Data items:
--- BEGIN ---

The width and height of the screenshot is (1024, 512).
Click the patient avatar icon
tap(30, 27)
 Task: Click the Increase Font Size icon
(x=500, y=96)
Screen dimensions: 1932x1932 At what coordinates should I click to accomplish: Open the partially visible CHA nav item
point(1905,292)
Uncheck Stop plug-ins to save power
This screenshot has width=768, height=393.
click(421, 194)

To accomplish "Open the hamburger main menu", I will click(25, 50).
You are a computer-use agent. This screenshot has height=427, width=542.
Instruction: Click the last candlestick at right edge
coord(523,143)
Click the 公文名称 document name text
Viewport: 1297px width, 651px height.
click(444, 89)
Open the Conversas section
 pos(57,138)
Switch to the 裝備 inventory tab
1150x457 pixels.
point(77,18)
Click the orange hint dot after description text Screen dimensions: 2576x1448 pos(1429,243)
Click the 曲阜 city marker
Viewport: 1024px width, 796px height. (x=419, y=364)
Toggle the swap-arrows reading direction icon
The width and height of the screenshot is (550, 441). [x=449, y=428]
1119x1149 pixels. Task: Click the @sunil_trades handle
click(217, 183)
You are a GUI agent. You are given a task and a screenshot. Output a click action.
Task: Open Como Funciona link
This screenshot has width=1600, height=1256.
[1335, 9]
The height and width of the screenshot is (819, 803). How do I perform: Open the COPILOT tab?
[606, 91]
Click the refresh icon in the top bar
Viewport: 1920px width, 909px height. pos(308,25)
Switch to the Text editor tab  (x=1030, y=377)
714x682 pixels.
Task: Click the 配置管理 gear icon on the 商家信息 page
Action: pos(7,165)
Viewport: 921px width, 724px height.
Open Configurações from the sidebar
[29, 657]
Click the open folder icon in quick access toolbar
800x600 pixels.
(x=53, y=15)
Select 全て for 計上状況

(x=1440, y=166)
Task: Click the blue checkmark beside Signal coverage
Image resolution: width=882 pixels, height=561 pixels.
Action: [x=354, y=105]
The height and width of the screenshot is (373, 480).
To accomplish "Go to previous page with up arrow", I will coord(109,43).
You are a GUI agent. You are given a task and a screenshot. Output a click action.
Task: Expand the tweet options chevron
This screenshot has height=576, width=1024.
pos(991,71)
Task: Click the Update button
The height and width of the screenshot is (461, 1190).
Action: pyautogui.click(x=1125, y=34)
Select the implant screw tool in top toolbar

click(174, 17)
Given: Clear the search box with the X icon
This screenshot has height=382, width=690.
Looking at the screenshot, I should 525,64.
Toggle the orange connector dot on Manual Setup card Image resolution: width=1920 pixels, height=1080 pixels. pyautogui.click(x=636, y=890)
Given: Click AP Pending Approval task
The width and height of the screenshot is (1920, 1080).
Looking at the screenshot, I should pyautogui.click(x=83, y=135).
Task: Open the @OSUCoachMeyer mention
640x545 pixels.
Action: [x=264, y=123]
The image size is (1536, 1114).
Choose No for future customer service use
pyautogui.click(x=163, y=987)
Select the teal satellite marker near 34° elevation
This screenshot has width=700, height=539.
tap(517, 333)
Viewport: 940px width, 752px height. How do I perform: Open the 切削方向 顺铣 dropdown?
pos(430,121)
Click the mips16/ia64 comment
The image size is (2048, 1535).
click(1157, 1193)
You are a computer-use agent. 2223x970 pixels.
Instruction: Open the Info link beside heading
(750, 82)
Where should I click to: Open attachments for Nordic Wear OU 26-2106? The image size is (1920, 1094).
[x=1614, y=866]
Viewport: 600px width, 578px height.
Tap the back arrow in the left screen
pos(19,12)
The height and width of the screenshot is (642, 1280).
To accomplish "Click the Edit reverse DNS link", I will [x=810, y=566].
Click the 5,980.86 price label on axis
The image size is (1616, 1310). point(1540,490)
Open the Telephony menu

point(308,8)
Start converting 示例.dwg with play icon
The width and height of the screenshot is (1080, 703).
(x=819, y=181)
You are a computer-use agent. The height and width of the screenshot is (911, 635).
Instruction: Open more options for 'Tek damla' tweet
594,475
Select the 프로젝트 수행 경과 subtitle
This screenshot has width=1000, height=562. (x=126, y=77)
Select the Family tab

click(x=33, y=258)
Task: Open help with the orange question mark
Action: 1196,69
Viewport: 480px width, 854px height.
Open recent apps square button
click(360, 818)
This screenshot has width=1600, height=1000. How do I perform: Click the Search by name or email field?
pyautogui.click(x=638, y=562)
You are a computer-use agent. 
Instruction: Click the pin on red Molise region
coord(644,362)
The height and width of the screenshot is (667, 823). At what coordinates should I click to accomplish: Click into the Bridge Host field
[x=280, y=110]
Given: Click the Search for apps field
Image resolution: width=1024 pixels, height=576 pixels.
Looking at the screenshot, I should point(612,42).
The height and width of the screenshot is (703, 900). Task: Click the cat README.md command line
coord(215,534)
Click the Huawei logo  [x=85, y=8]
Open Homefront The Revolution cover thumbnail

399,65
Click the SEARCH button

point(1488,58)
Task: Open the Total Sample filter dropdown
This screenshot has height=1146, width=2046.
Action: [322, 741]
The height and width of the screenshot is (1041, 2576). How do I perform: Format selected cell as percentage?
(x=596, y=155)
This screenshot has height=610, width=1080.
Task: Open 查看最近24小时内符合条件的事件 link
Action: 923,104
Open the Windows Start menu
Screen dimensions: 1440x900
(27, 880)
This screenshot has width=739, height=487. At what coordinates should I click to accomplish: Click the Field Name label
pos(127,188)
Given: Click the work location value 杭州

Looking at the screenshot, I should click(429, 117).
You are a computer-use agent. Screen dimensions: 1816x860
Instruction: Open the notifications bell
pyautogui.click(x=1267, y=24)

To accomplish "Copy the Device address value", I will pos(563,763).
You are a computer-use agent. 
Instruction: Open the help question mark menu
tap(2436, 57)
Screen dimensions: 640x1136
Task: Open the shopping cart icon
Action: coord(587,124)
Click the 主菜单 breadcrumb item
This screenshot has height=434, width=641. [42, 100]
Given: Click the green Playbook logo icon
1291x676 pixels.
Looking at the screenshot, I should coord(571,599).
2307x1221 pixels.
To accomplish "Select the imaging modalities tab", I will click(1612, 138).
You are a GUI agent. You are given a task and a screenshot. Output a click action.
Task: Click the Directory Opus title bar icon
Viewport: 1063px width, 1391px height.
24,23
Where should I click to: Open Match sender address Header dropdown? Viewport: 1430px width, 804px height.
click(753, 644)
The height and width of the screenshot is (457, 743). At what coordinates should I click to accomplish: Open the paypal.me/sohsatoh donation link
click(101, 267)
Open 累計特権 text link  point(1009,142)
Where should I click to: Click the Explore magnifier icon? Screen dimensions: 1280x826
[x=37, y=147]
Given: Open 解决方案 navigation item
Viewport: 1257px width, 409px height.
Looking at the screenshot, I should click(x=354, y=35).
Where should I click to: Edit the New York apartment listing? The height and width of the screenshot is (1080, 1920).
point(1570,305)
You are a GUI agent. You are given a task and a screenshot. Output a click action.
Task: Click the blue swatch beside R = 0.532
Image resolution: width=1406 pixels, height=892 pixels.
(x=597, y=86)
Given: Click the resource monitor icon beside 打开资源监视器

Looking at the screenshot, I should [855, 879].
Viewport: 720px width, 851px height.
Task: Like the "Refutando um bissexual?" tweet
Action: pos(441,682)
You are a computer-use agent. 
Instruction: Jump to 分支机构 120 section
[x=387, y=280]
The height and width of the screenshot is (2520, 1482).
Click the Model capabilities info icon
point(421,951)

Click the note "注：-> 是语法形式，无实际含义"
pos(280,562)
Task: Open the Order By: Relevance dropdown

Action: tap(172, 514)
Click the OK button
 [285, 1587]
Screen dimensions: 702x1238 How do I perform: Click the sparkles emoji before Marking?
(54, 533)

--- END ---

• [Problem details] Show each line of the material above that contains the word "Toggle", treating uppercase and lowercase letters as different.

• [Correct response]
Toggle the swap-arrows reading direction icon
Toggle the orange connector dot on Manual Setup card Image resolution: width=1920 pixels, height=1080 pixels. pyautogui.click(x=636, y=890)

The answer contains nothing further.